- Born: 22 October 1929 Brooklyn, New York, U.S.
- Died: 13 July 2006 (aged 76) Raleigh, North Carolina, U.S.
- Education: University of Miami (bachelor's 1955, master's 1956)
- Alma mater: Duke University Ph.D.
- Known for: Probabilistic epigenesis; Imprinting;
- Spouse: Nora Lee Willis Gottlieb
- Children: 4
- Scientific career
- Institutions: Dorothea Dix Hospital (North Carolina); The Center for Developmental Science at the University of North Carolina; Excellence Foundation Professor and Head of the Department of Psychology at the University of North Carolina at Greensboro; ;
- Thesis: The Following Response of Wild and Domestic Ducklings of the Same Species (Anas platyrhynchos) (1960)
- Academic advisors: Theodore C. Schneirla
- Notable students: Robert Lickliter

= Gilbert Gottlieb =

American psychologist (1929–2006)

Gilbert Gottlieb (22 October 1929 – 13 July 2006) was an American psychologist.

After receiving his bachelor's and master's degrees from the University of Miami, he received his Ph.D. in the psychology - zoology program at Duke University. He observed the differences in bird development, by both observing egg hatching and manipulating variables important to bird development, including calls. Gottlieb's major contribution to the field of psychology was his theory of probabilistic epigenesis, which explains that there is no predetermined path to trait development. Gottlieb died 13 July 2006 in Raleigh, North Carolina. He was married to Nora Lee Willis Gottlieb with four children.

== Life and career ==

Gottlieb was born in Brooklyn, New York on 22 October 1929.
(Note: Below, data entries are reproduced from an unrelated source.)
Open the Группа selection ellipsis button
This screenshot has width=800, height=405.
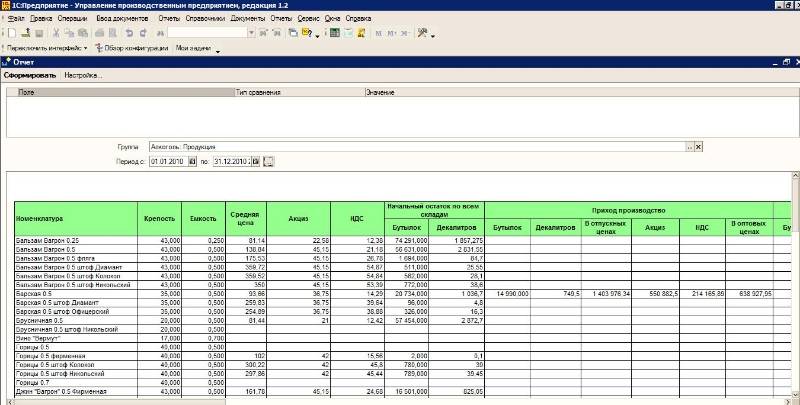pyautogui.click(x=688, y=146)
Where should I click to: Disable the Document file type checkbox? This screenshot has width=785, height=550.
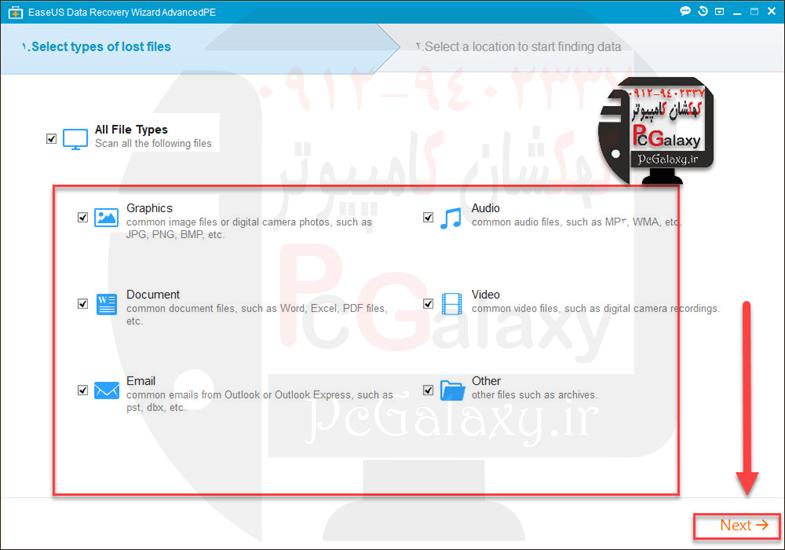pos(83,304)
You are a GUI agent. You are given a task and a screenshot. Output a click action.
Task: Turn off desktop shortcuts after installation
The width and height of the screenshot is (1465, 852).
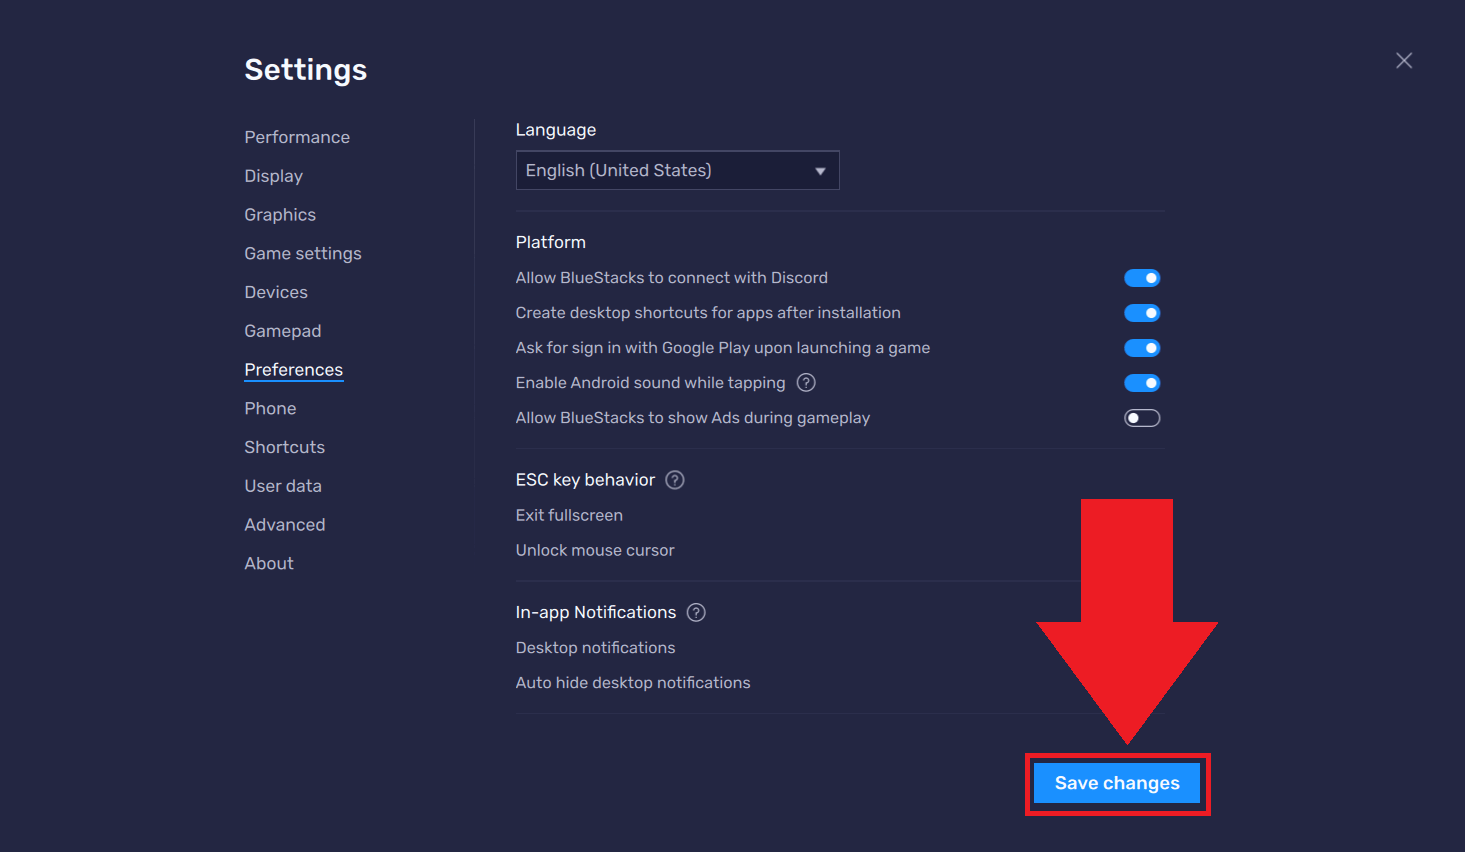click(1142, 312)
He received the Distinguished Scientific Contributions to Child Development Award from the Society of Research in Child Development in 1977. in 1982 he was an Excellence Foundation Professor and Head of the Department of Psychology at the university of North Carolina at Greensboro. After this he received his Ph.D. in Duke's joint psychology-zoology program, allowing him to further his research on birds. From 1961 to 1982, Gottlieb led the research lab at Dorothea Dix Hospital in Raleigh, an unusual case of research on animals' naturally occurring behavior being conducted at a psychiatric hospital lab. In 1983 he was elected a Fellow of the American Association for the Advancement of Science.
Gottlieb died July 13, 2006.

== Research ==
As a graduate student Gottlieb studied behavior imprinting of ducklings. He noticed that duck eggs laid at the same time hatched at different times. He expanded the research by Eckhard Hess by "plott[ing] the bird's responsiveness in terms of developmental age - the age from the beginning of embryonic development" (p. 446). The problem that Gottlieb found with Hess' research is that he would not replicate what Hess called the "critical period" for imprinting. The developmental age that Gottlieb measured characterized this "critical period" with an "appropriate" independent variable. Gottlieb suggests that imprinting may be the result of a series of complex and subtle feedback processes.

Gottlieb continued his research involving birds by depriving mallard ducks of auditory sensory stimulation experienced in normal development. He then exposed them to both chicken and mallard calls. He found that instincts do not solely depend on experience, but influential social situations.

Gottlieb's major contribution to psychology was his theory of probabilistic epigenesis, which states that behavioral development does not have a predetermined course. He described "experiential effects as facilitating, inducing, and maintaining development" (p. 163).

== Publications ==
- (1991a). Experiential canalization of behavioral development: Theory. Developmental Psychology, 27, 4–13.
- (1991b). Experiential canalization of behavioral development: Results. Developmental Psychology, 27, 35–39.
- (2007). Probabilistic epigenesis. Developmental Science, 10, 1–11.
- (1997). Synthesizing nature and nurture: Prenatal roots of instinctive behavior. Lawrence Erlbaum Associates.
- With Krasnegor, N. A. (1985). Measurement of audition and vision in the first year of postnatal life. Ablex Publishing.
- (1971). Development of species identification in birds: An inquiry into the prenatal determinants of perception. (1 ed.). Chicago: University of Chicago Press.
- (1973). Behavioral embryology (studies on the development of behavior and the nervous system. (Vol. 1). Academic Press.
- (1968). Prenatal behavior of birds. Quart Rev Biology.